WHAT IS ASKED
Return every line of the items below that contains the string "should", matching case exactly.

RECORD SET
————————

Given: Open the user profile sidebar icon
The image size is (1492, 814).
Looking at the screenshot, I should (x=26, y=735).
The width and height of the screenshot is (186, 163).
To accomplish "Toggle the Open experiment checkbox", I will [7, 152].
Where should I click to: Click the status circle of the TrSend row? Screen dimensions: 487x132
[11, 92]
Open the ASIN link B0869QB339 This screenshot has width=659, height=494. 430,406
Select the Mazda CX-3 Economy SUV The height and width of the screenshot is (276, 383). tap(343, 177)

————————

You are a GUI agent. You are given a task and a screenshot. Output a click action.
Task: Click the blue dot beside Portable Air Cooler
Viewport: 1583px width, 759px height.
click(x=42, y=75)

————————

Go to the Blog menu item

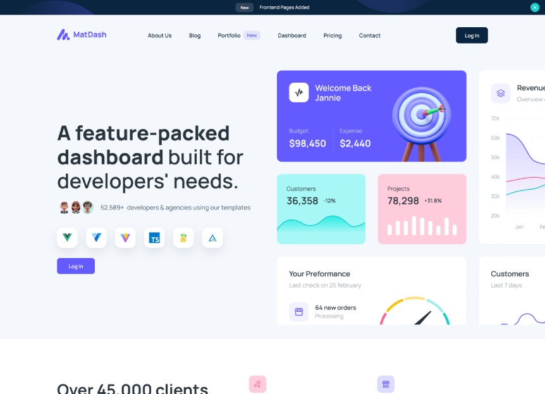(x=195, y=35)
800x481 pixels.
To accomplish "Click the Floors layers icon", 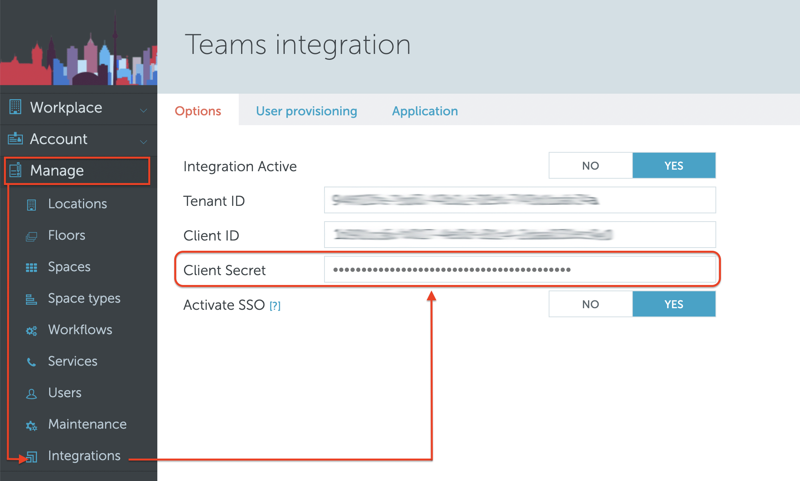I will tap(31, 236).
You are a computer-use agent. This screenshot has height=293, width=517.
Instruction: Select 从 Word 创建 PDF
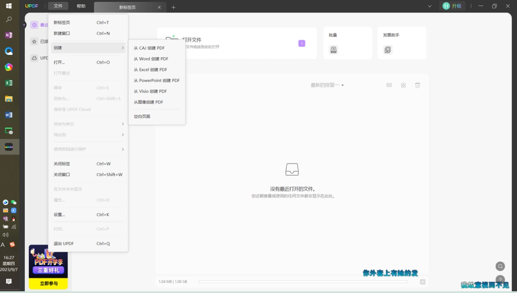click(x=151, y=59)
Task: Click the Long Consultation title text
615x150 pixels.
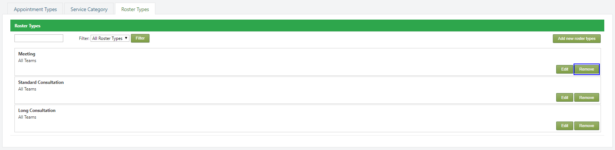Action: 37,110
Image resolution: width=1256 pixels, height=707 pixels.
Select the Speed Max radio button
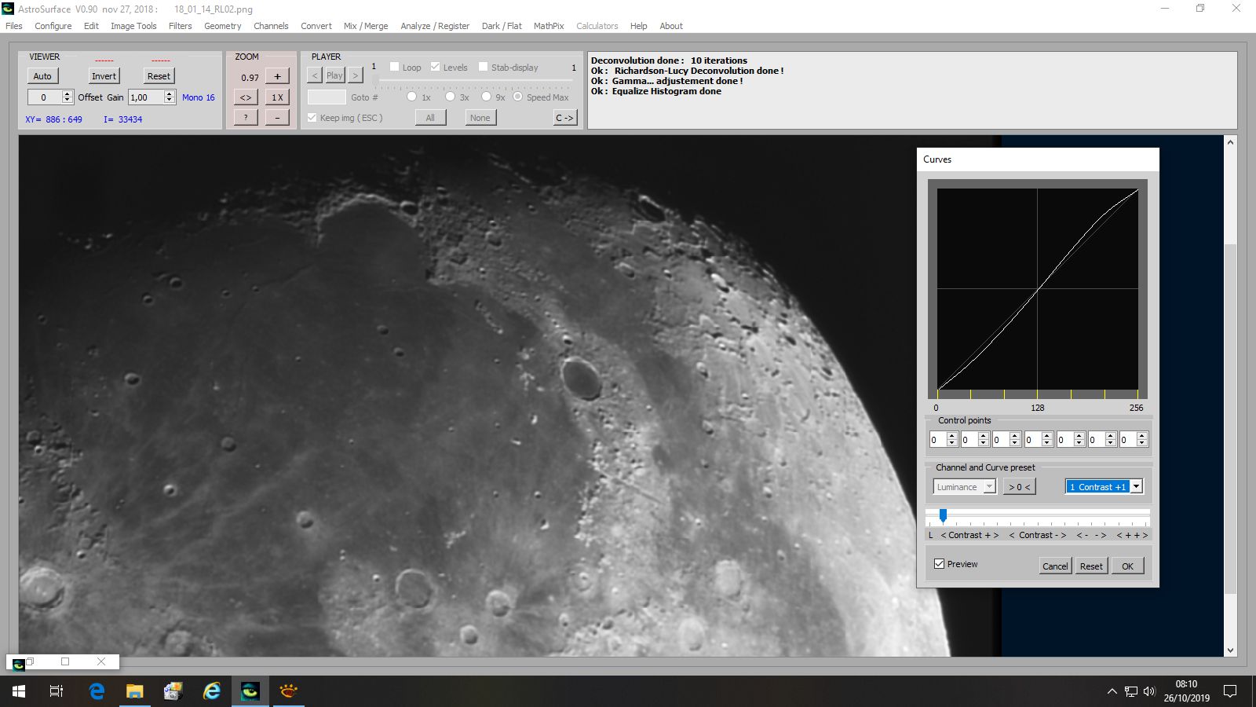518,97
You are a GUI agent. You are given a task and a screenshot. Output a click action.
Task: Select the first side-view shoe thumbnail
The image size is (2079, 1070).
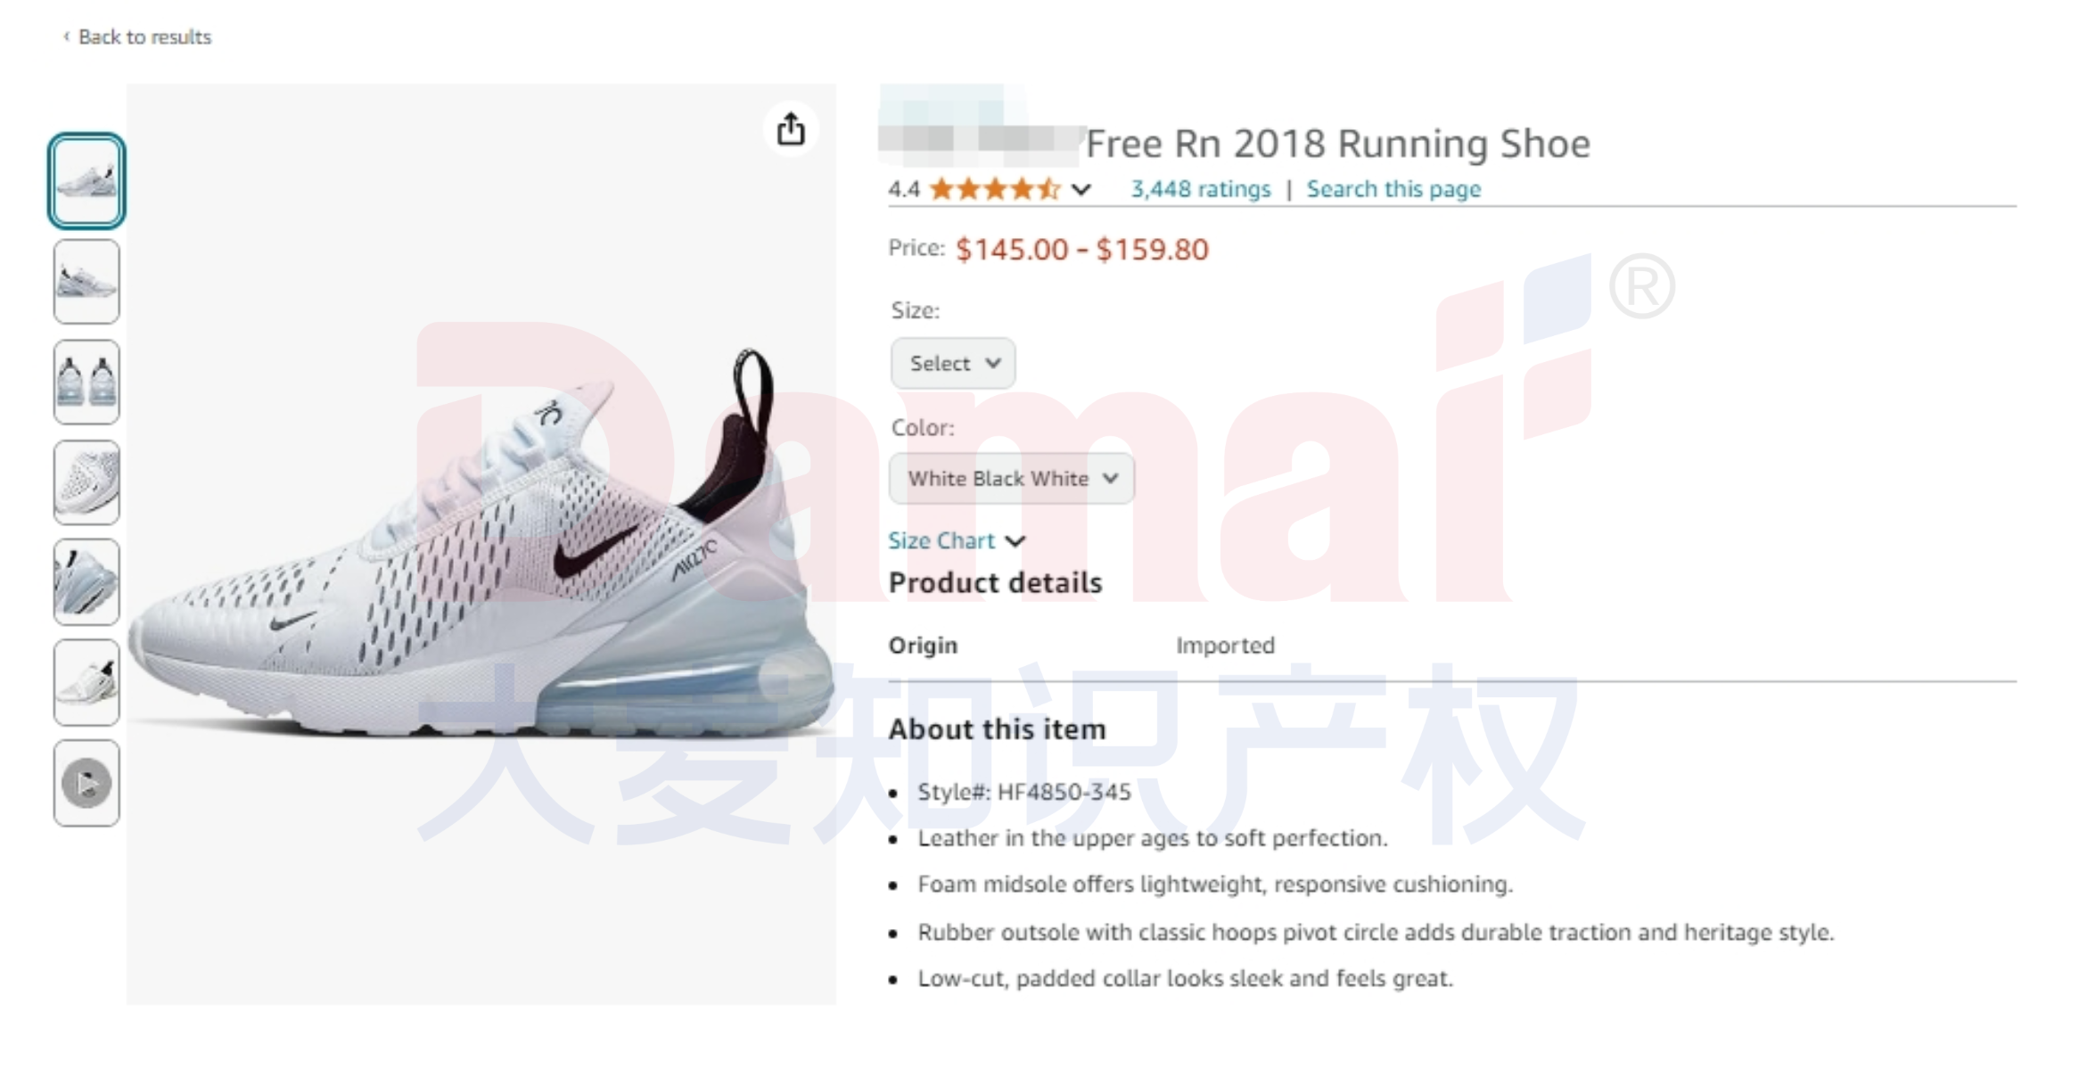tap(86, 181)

————————

RESULT OF THIS TASK
Looking at the screenshot, I should (x=26, y=735).
Where should I click to: Click the status circle of the TrSend row? Screen dimensions: 487x132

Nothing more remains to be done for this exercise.